For CHROs, this midlevel squeeze demands a pivot from reactive hiring to structured learning development and training development that accelerates internal mobility. Competency models, 9 box grids, and succession planning maps should identify employees with emerging systems thinking skills, then route them into rotational assignments, stretch projects, and targeted talent development programs. In public safety agencies, for example, Polk Telestaff is used as a centralized workforce management system that automates scheduling, enforces certification rules, and tracks overtime, so leaders can redeploy officers quickly, compare performance data across units, and use those insights to guide promotions and development plans in a single, disciplined management system.

Job rotation stands out in the SHRM data as a missed opportunity ; it is rated 93 % effective yet used by fewer than one quarter of organizations, despite its impact on employee engagement and talent experience. Well designed rotations expose people to different parts of the organization, deepen cross functional skills, and build a bench of effective talent ready for promotion or lateral moves. When rotations are tied to clear performance metrics and employee retention targets, such as time to proficiency in new roles or internal fill rates for critical positions, they become a core element of talent retention and a practical way to operationalize a long term talent management strategy that serves both the company and its employees.

Consider a simple internal development case. A regional services firm with 500 employees created a 12 month rotation for high potential analysts in operations, finance, and customer support, with three KPIs:

  • Time to fill midlevel roles dropped from 75 to 55 days within one year.
  • Internal fill rate for critical positions rose from 35 % to 60 %.
  • Rotation completion rate stayed above 90 %, and 80 % of participants moved into expanded roles within 18 months.

By treating rotations as a structured talent management program with measurable outcomes, the firm improved succession planning, strengthened systems thinking capabilities, and reduced dependence on external hiring.

Fixing recruiting channels and building a systems ready talent pipeline

SHRM’s report highlights a striking paradox ; social media is the most used recruiting tactic at 59 % of organizations, yet it ranks only ninth in effectiveness for finding candidates with the right skills. For a serious talent management strategy, this misalignment signals wasted spend and diluted focus in talent acquisition teams that are already under pressure to fill critical roles. Redirecting budget toward targeted sourcing, structured referrals, and assessment methods that test judgment and systems thinking—such as scenario based case interviews, in basket exercises, and cross functional problem solving simulations—will do more for performance, engagement, and long term retention than another generic employer brand campaign.

High performing organizations now treat recruiting, learning, and performance as one continuous talent management lifecycle rather than separate processes.
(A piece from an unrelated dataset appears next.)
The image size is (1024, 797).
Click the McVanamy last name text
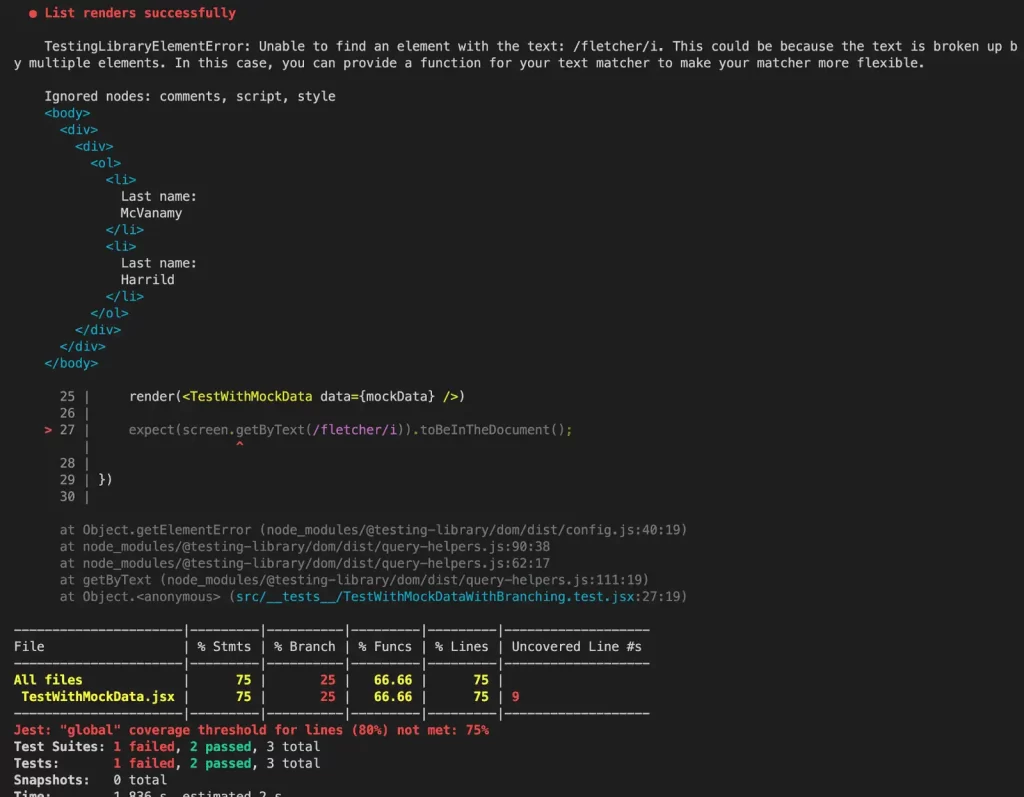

They use integrated software and a unified management system so that data from hiring, performance management, and learning development feeds into a single view of strategy talent and top talent. In sectors like contact centers, for example, leaders are using advanced workforce planning and coaching approaches, as described in this review of how call center Europe leaders elevate customer experience through human collaboration, to connect employee engagement, customer outcomes, and talent retention in one coherent management strategy.

Rotational programs and scheduling intelligence platforms also play a growing role in how companies operationalize talent strategy and talent development. Solutions that optimize staffing while tracking skills, such as those examined in this overview of how Ara scheduling transforms talent management strategies, help organizations match work to capabilities and create transparent pathways for employee development. In a typical deployment, Ara ingests skills data, shift patterns, and performance metrics, then recommends staffing plans, learning paths, and succession planning candidates so that every employee, from new hire to future leader, experiences a consistent and purposeful talent experience.